What to produce >> Each record should be returned exactly as it is written.
Data for review START
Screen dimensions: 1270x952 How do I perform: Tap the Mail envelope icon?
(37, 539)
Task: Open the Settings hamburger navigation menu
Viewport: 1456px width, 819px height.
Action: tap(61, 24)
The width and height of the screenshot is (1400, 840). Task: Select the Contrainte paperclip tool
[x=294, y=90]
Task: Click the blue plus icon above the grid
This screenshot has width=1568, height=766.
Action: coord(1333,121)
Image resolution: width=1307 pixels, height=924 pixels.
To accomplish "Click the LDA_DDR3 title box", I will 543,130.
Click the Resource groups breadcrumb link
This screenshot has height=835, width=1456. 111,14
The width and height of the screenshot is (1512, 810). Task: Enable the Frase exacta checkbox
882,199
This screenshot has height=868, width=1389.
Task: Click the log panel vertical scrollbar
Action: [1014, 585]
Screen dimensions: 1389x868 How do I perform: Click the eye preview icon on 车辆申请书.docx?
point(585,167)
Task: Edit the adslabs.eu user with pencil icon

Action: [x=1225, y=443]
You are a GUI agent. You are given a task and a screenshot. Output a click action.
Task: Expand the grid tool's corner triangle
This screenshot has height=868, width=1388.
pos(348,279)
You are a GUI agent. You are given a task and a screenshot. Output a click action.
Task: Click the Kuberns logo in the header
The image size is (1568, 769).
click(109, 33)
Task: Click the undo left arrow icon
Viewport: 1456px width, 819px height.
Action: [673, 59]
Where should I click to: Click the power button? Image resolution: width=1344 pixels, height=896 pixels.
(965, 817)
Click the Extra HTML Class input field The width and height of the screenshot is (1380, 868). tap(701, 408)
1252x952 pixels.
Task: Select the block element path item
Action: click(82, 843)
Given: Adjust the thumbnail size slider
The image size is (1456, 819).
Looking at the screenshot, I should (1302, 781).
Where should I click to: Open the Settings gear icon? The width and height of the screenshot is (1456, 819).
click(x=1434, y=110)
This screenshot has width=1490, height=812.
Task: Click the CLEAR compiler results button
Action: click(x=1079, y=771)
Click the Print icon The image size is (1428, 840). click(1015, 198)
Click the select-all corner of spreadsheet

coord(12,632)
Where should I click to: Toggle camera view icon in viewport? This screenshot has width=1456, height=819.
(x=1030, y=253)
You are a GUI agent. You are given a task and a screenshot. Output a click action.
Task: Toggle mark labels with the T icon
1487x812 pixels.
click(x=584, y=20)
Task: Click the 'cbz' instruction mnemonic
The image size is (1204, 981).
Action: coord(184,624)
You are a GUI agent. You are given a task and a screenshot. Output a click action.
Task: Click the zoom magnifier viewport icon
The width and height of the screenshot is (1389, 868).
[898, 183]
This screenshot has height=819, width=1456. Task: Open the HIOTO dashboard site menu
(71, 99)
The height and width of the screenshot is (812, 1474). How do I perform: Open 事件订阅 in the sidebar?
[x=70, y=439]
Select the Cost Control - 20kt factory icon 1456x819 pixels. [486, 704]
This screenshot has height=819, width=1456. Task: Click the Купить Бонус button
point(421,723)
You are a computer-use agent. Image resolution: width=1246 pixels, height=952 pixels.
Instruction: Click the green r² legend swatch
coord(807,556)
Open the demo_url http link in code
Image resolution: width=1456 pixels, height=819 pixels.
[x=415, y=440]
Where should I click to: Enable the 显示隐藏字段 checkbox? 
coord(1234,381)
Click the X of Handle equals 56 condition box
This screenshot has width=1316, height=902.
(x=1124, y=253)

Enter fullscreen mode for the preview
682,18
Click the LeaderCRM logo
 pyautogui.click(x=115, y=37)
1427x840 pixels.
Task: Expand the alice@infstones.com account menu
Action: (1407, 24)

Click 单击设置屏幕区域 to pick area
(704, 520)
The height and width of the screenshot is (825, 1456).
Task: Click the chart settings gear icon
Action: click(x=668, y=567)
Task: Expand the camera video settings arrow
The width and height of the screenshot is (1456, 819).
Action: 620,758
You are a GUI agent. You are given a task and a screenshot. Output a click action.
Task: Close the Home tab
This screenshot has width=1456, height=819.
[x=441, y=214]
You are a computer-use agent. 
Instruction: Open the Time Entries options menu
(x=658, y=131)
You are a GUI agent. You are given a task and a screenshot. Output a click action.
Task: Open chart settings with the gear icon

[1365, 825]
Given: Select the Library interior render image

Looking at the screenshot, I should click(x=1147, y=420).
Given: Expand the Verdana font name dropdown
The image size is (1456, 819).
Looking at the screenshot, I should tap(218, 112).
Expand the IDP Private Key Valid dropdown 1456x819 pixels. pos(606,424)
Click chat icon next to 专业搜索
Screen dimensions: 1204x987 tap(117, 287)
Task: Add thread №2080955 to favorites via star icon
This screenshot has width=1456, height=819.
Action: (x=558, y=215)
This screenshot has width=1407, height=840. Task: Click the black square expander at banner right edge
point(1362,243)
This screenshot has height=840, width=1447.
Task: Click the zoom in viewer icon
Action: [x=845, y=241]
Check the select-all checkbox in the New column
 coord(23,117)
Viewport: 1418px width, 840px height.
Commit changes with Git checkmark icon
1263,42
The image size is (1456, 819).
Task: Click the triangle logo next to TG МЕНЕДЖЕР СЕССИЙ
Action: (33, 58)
Data for review END
Solution below >>
Screen dimensions: 1270x952 How do I perform: Tap the Mail envelope icon?
(37, 539)
Task: Open the Settings hamburger navigation menu
Viewport: 1456px width, 819px height.
Action: tap(61, 24)
The width and height of the screenshot is (1400, 840). Task: Select the Contrainte paperclip tool
[x=294, y=90]
Task: Click the blue plus icon above the grid
This screenshot has width=1568, height=766.
Action: coord(1333,121)
Image resolution: width=1307 pixels, height=924 pixels.
To accomplish "Click the LDA_DDR3 title box", I will 543,130.
Click the Resource groups breadcrumb link
This screenshot has height=835, width=1456. 111,14
The width and height of the screenshot is (1512, 810). Task: Enable the Frase exacta checkbox
882,199
This screenshot has height=868, width=1389.
Task: Click the log panel vertical scrollbar
Action: [1014, 585]
Screen dimensions: 1389x868 How do I perform: Click the eye preview icon on 车辆申请书.docx?
point(585,167)
Task: Edit the adslabs.eu user with pencil icon

Action: [x=1225, y=443]
You are a GUI agent. You are given a task and a screenshot. Output a click action.
Task: Expand the grid tool's corner triangle
This screenshot has height=868, width=1388.
pos(348,279)
You are a GUI agent. You are given a task and a screenshot. Output a click action.
Task: Click the Kuberns logo in the header
The image size is (1568, 769).
click(109, 33)
Task: Click the undo left arrow icon
Viewport: 1456px width, 819px height.
Action: [673, 59]
Where should I click to: Click the power button? Image resolution: width=1344 pixels, height=896 pixels.
(965, 817)
Click the Extra HTML Class input field The width and height of the screenshot is (1380, 868). tap(701, 408)
1252x952 pixels.
Task: Select the block element path item
Action: click(82, 843)
Given: Adjust the thumbnail size slider
The image size is (1456, 819).
Looking at the screenshot, I should (1302, 781).
Where should I click to: Open the Settings gear icon? The width and height of the screenshot is (1456, 819).
click(x=1434, y=110)
This screenshot has width=1490, height=812.
Task: Click the CLEAR compiler results button
Action: click(x=1079, y=771)
Click the Print icon The image size is (1428, 840). click(1015, 198)
Click the select-all corner of spreadsheet

coord(12,632)
Where should I click to: Toggle camera view icon in viewport? This screenshot has width=1456, height=819.
(x=1030, y=253)
You are a GUI agent. You are given a task and a screenshot. Output a click action.
Task: Toggle mark labels with the T icon
1487x812 pixels.
click(x=584, y=20)
Task: Click the 'cbz' instruction mnemonic
The image size is (1204, 981).
Action: coord(184,624)
You are a GUI agent. You are given a task and a screenshot. Output a click action.
Task: Click the zoom magnifier viewport icon
The width and height of the screenshot is (1389, 868).
[898, 183]
This screenshot has height=819, width=1456. Task: Open the HIOTO dashboard site menu
(71, 99)
The height and width of the screenshot is (812, 1474). How do I perform: Open 事件订阅 in the sidebar?
[x=70, y=439]
Select the Cost Control - 20kt factory icon 1456x819 pixels. [486, 704]
This screenshot has height=819, width=1456. Task: Click the Купить Бонус button
point(421,723)
You are a computer-use agent. Image resolution: width=1246 pixels, height=952 pixels.
Instruction: Click the green r² legend swatch
coord(807,556)
Open the demo_url http link in code
Image resolution: width=1456 pixels, height=819 pixels.
[x=415, y=440]
Where should I click to: Enable the 显示隐藏字段 checkbox? 
coord(1234,381)
Click the X of Handle equals 56 condition box
This screenshot has width=1316, height=902.
(x=1124, y=253)

Enter fullscreen mode for the preview
682,18
Click the LeaderCRM logo
 pyautogui.click(x=115, y=37)
1427x840 pixels.
Task: Expand the alice@infstones.com account menu
Action: (1407, 24)

Click 单击设置屏幕区域 to pick area
(704, 520)
The height and width of the screenshot is (825, 1456).
Task: Click the chart settings gear icon
Action: click(x=668, y=567)
Task: Expand the camera video settings arrow
The width and height of the screenshot is (1456, 819).
Action: 620,758
You are a GUI agent. You are given a task and a screenshot. Output a click action.
Task: Close the Home tab
This screenshot has width=1456, height=819.
[x=441, y=214]
You are a computer-use agent. 
Instruction: Open the Time Entries options menu
(x=658, y=131)
You are a GUI agent. You are given a task and a screenshot. Output a click action.
Task: Open chart settings with the gear icon

[1365, 825]
Given: Select the Library interior render image

Looking at the screenshot, I should click(x=1147, y=420).
Given: Expand the Verdana font name dropdown
The image size is (1456, 819).
Looking at the screenshot, I should tap(218, 112).
Expand the IDP Private Key Valid dropdown 1456x819 pixels. pos(606,424)
Click chat icon next to 专业搜索
Screen dimensions: 1204x987 tap(117, 287)
Task: Add thread №2080955 to favorites via star icon
This screenshot has width=1456, height=819.
Action: (x=558, y=215)
This screenshot has width=1407, height=840. Task: Click the black square expander at banner right edge
point(1362,243)
This screenshot has height=840, width=1447.
Task: Click the zoom in viewer icon
Action: [x=845, y=241]
Check the select-all checkbox in the New column
 coord(23,117)
Viewport: 1418px width, 840px height.
Commit changes with Git checkmark icon
1263,42
The image size is (1456, 819).
Task: Click the triangle logo next to TG МЕНЕДЖЕР СЕССИЙ
Action: (33, 58)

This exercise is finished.